No Hangover Club: Karla
I remember the day I chose alcohol over myself so vividly. I was 19, halfway through a summer abroad program, a year from graduating college, feeling incredibly lonely and disappointed in my college experience. The opportunity to party with a bunch of fellow American students presented itself so I went for it -- big time. I mimicked their drinking for a night out of dancing.
The next morning I woke up with a horrendous hangover and worried because I didn’t remember getting home. I quickly learned recapping the night and trading bits and pieces of memory was “funny” so I pushed aside my feelings saying it was wrong. This set the tone for the next 13 years of my life.
I knew early on my drinking didn’t feel right. From the get go I was blacking out regularly, unable to stick to drink limits, and putting myself in dangerous situations. Sober Karla was upbeat, caring, responsible and an overachiever. Drunk Karla could be found crying in the corner with no regard for anyone, especially herself, and could never seem to get drunk enough.
The cognitive dissonance was exhausting. Does someone who has a problem have a Masters Degree at the age of 21? Do they get promotions and accolades at work? The shame and guilt about my drinking habits got worse as the years went on. My anxiety and depression got to the point where I needed professional help in the form of a therapist and medication. The relationships with my friends, family, and partner were deteriorating as I started to believe Drunk Karla was the real me.

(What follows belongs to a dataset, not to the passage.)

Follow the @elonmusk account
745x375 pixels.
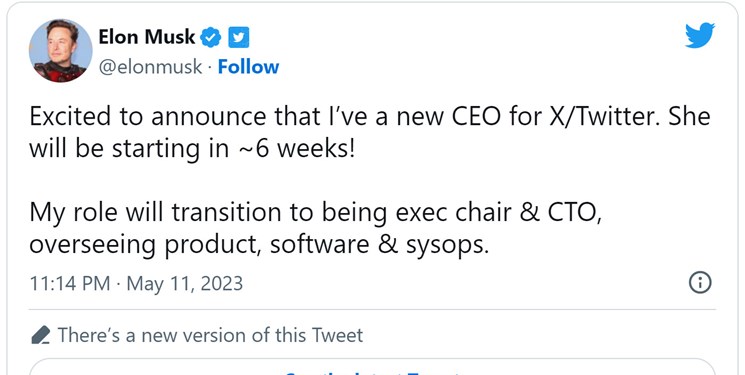point(248,67)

I would think about quitting drinking and what I imagined sobriety to be was bleak. I thought I would be spending my time with old men in a church basement drinking black coffee out of a styrofoam cup sitting on a cold, metal chair. On New Years Eve 2018, my partner left for a party without me because I was too hungover. As I thought about the reality of my life compared to what I wanted it to be, I found myself faced with no other option but to really dive into sobriety fully.
There were several Day 1s before 12/31/2018. Looking back it’s because I kept holding out hope I’d be able to reset to a “moderate drinker”. I knew intimately where alcohol led me and now I had to see what being sober was all about.

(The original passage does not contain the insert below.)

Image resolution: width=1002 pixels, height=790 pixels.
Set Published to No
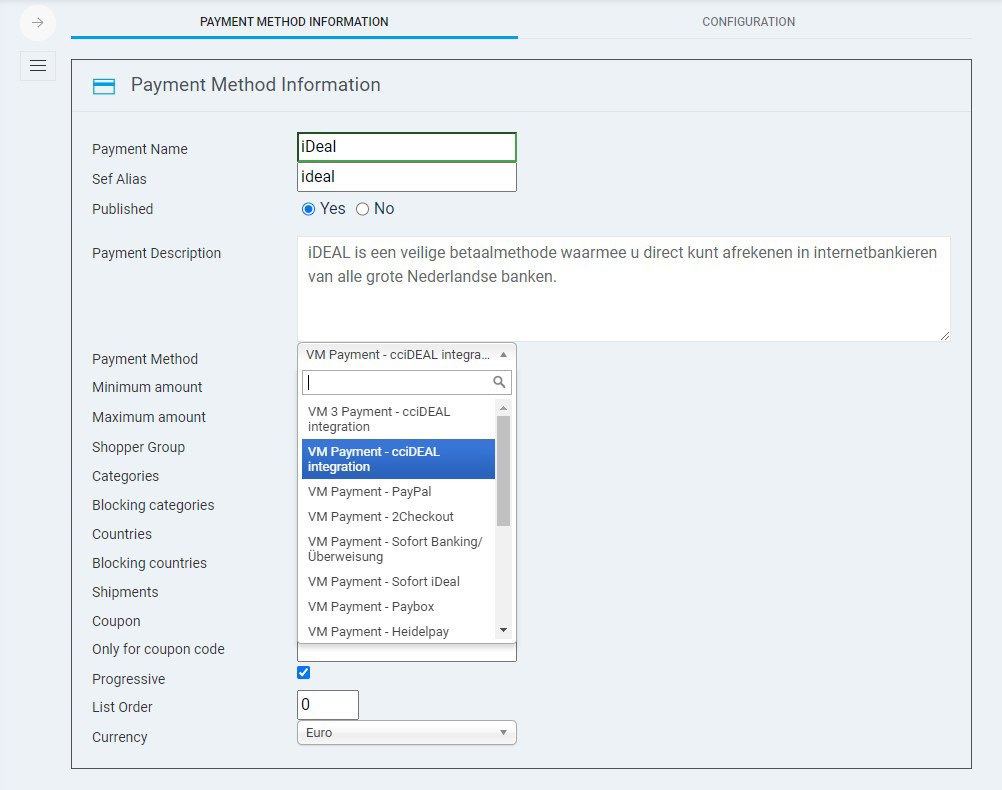tap(363, 209)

I encourage anyone who finds them self in a similar situation to find a way to learn more about alcohol -- whether it's through quit lit, sober Instagram accounts, podcasts or meetings. It is liberating to realize how many others have questioned their relationship to alcohol, seeing others be empowered by their decision to remove it from their life, and see life doesn’t end.
Don’t be afraid of having to change your life when you’re newly sober. I stopped going to dinners, happy hours and anything else that was too tempting while I nurtured my new way of life. It doesn’t have to stay this way forever but it’s important to give your body and mind time away from alcohol to start to heal.
Now with 700+ days since my last drink, I am incredibly proud of the human I’ve become. I openly share my story on Instagram for the fellow high-achieving drinkers who are confused if they have a problem. All the things I thought made me immune to having an issue are the very things that kept me drinking and kept me from living an authentic life.